[[ DATASET EXTRACT open ]]
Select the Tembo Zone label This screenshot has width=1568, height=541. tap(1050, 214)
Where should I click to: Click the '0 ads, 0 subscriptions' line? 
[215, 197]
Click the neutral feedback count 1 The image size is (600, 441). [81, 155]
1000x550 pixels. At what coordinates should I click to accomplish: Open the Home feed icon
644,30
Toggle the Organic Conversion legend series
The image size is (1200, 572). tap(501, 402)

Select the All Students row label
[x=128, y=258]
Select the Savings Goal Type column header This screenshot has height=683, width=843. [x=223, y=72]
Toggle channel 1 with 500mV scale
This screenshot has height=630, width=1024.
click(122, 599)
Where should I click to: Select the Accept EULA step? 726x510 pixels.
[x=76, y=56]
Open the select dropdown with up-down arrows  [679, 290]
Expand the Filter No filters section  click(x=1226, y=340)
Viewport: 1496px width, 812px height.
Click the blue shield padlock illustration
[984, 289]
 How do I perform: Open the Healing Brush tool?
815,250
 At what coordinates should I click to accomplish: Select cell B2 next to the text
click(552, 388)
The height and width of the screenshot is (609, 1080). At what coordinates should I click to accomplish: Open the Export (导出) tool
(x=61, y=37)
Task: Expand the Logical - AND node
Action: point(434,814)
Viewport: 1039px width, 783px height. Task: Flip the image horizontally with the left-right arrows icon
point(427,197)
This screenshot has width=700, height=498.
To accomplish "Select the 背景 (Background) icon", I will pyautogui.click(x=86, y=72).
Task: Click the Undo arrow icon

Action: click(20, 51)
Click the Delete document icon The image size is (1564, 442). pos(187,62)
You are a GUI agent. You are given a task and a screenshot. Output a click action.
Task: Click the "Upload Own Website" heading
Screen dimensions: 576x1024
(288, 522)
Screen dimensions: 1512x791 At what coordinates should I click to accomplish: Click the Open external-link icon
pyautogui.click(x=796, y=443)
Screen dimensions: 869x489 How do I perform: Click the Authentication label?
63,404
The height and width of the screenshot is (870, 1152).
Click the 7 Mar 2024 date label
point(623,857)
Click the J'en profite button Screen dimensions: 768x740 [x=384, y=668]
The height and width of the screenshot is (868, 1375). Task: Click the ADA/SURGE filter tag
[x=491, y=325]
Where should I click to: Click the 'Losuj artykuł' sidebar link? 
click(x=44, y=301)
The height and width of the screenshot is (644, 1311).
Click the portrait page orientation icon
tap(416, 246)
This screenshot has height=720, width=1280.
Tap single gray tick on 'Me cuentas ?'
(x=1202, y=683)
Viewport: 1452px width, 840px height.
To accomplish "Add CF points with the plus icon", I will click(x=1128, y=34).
[[ DATASET EXTRACT closed ]]
**TASK TO COMPLETE:**
Send back, unchanged, every line of the records from the one with "Screen dimensions: 869x489" through the last.

**SOLUTION BELOW:**
Screen dimensions: 869x489 How do I perform: Click the Authentication label?
63,404
The height and width of the screenshot is (870, 1152).
Click the 7 Mar 2024 date label
point(623,857)
Click the J'en profite button Screen dimensions: 768x740 [x=384, y=668]
The height and width of the screenshot is (868, 1375). Task: Click the ADA/SURGE filter tag
[x=491, y=325]
Where should I click to: Click the 'Losuj artykuł' sidebar link? 
click(x=44, y=301)
The height and width of the screenshot is (644, 1311).
Click the portrait page orientation icon
tap(416, 246)
This screenshot has height=720, width=1280.
Tap single gray tick on 'Me cuentas ?'
(x=1202, y=683)
Viewport: 1452px width, 840px height.
To accomplish "Add CF points with the plus icon", I will click(x=1128, y=34).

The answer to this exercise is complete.